KB block versioning: the five-year commit history

A KB block in PursuitAgent is the unit of citable content that grounds a draft. Each block has a current version, and behind that current version is a five-year (so far) commit history. This post is about what we keep, why we keep it, and how the versioning surfaces in the product.

Why every version

The naive design — store the latest version of each block, overwrite on edit — fails three workflows we care about.

Audit on past responses. When a buyer asks “you said X in your March 2024 response — is that still your position?” the team needs to retrieve the exact text that shipped, not the current text. Overwriting the block destroys the question’s answerability. We learned this the hard way on a customer who had migrated from a tool that did not version content; their March 2024 response cited a block that had been silently replaced by an updated version six months later, and the discrepancy surfaced during a renewal negotiation.

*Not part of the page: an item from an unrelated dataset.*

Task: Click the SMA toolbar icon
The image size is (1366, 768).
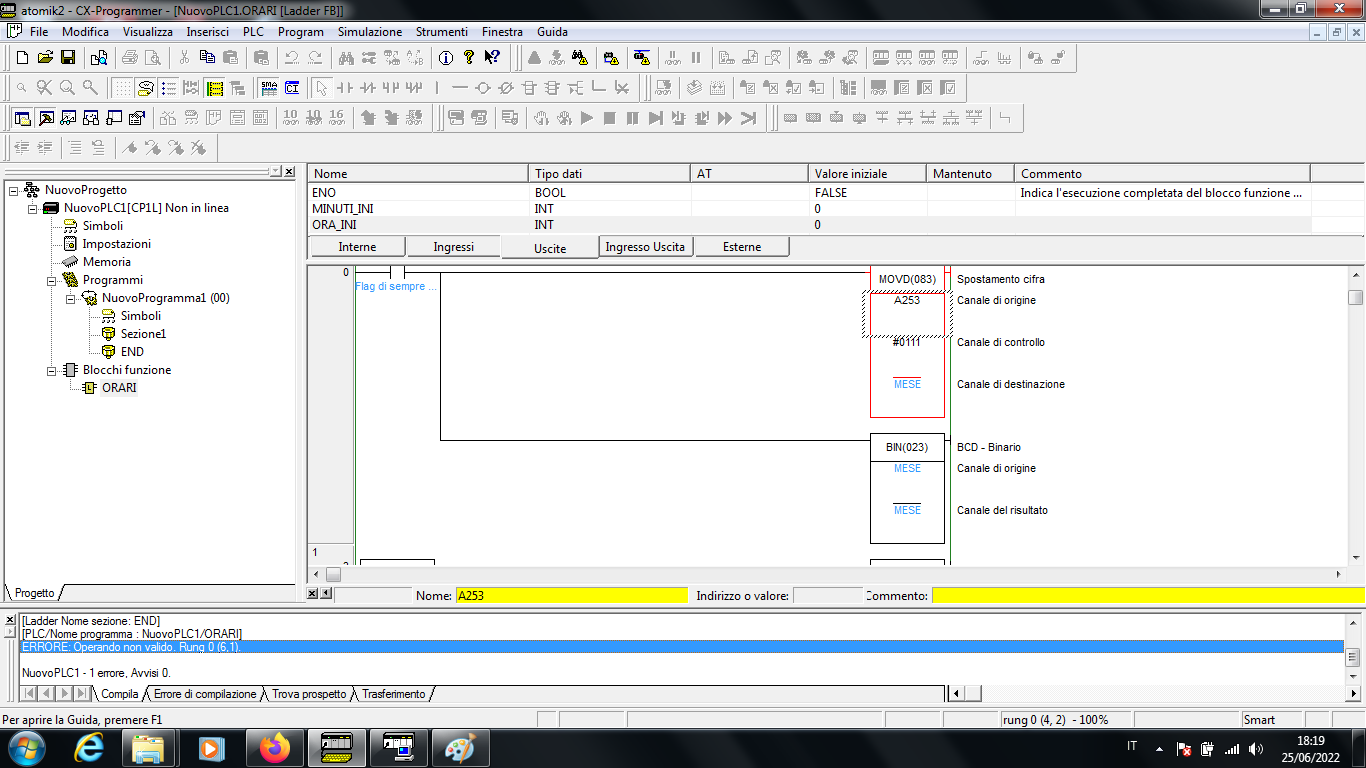Action: (268, 88)
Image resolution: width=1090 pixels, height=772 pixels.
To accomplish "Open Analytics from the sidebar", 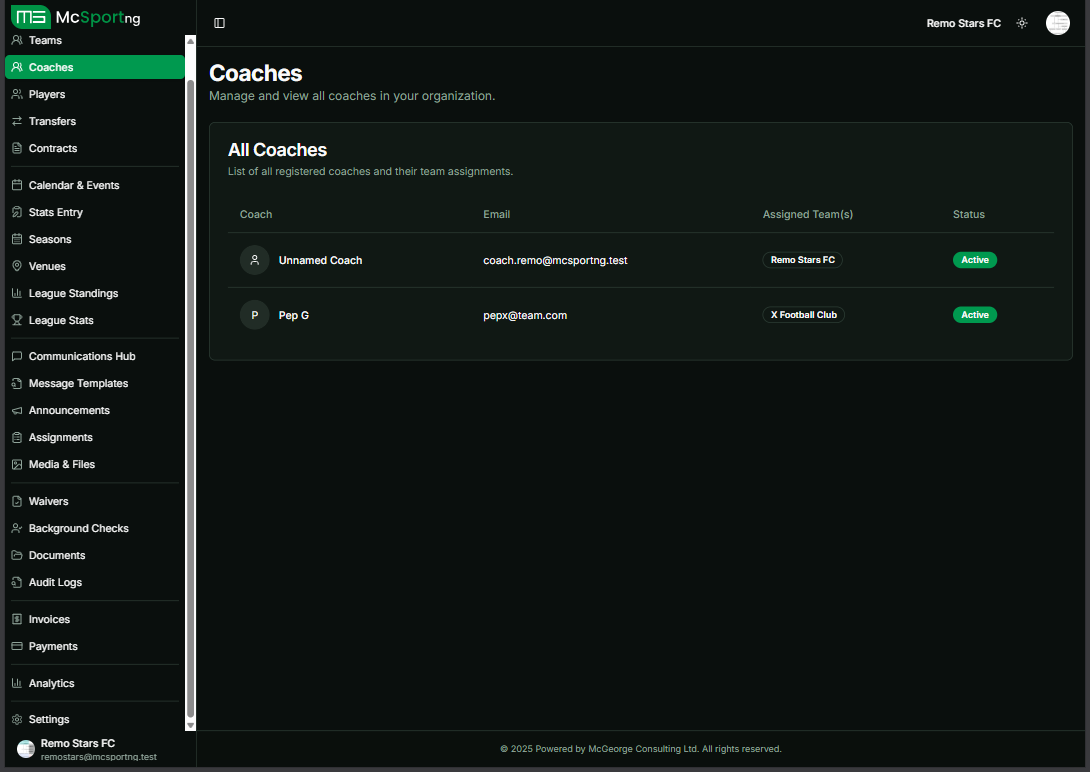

SME approval over time. A block approved by an SME in 2023 does not stay approved when the underlying claim changes in 2024. The approval needs to be tied to a specific version. If we overwrite, we lose the link between the approval and the text that was approved.

Rollback after a regression. When an SME edits a block and the next reviewer flags the edit as wrong, we want to revert. Not by manually retyping the previous text — by promoting an earlier version back to current.

The data-model cost of keeping every version is small (block edits are infrequent and the text is short). The product capabilities the versioning unlocks are not.

The schema

The relevant tables, in pseudo-Drizzle:

export const kbBlocks = pgTable("kb_blocks", {
  id: uuid("id").primaryKey(),
  companyId: uuid("company_id").notNull(),
  currentVersionId: uuid("current_version_id"), // points into kb_block_versions
  title: text("title"),
  ownerUserId: uuid("owner_user_id"),
  createdAt: timestamp("created_at").defaultNow(),
});

export const kbBlockVersions = pgTable("kb_block_versions", {
  id: uuid("id").primaryKey(),
  blockId: uuid("block_id").references(() => kbBlocks.id),
  versionNumber: integer("version_number").notNull(),
  body: text("body").notNull(),
  embedding: vector("embedding", { dimensions: 3072 }),
  authorUserId: uuid("author_user_id"),
  changeNote: text("change_note"),
  approvedAt: timestamp("approved_at"),
  approvedByUserId: uuid("approved_by_user_id"),
  retiredAt: timestamp("retired_at"),
  createdAt: timestamp("created_at").defaultNow(),
});

export const kbBlockUsages = pgTable("kb_block_usages", {
  id: uuid("id").primaryKey(),
  blockVersionId: uuid("block_version_id").references(() => kbBlockVersions.id),
  proposalId: uuid("proposal_id"),
  proposalSectionId: uuid("proposal_section_id"),
  citedAt: timestamp("cited_at").defaultNow(),
});

Three things to notice. First, every version carries its own embedding — retrieval can be done against the current version (default) or against any historical version (rare, but used in audit workflows). Second, every citation in a proposal points to a blockVersionId, not a blockId — so the proposal record is anchored to the exact text that shipped. Third, retiredAt is per-version, not per-block — a single block can have multiple retired versions and one current.

The 18-proposal commit history

Here is what an actual five-year-old block looks like in production. (Customer-anonymized; this is the shape, not the literal text.)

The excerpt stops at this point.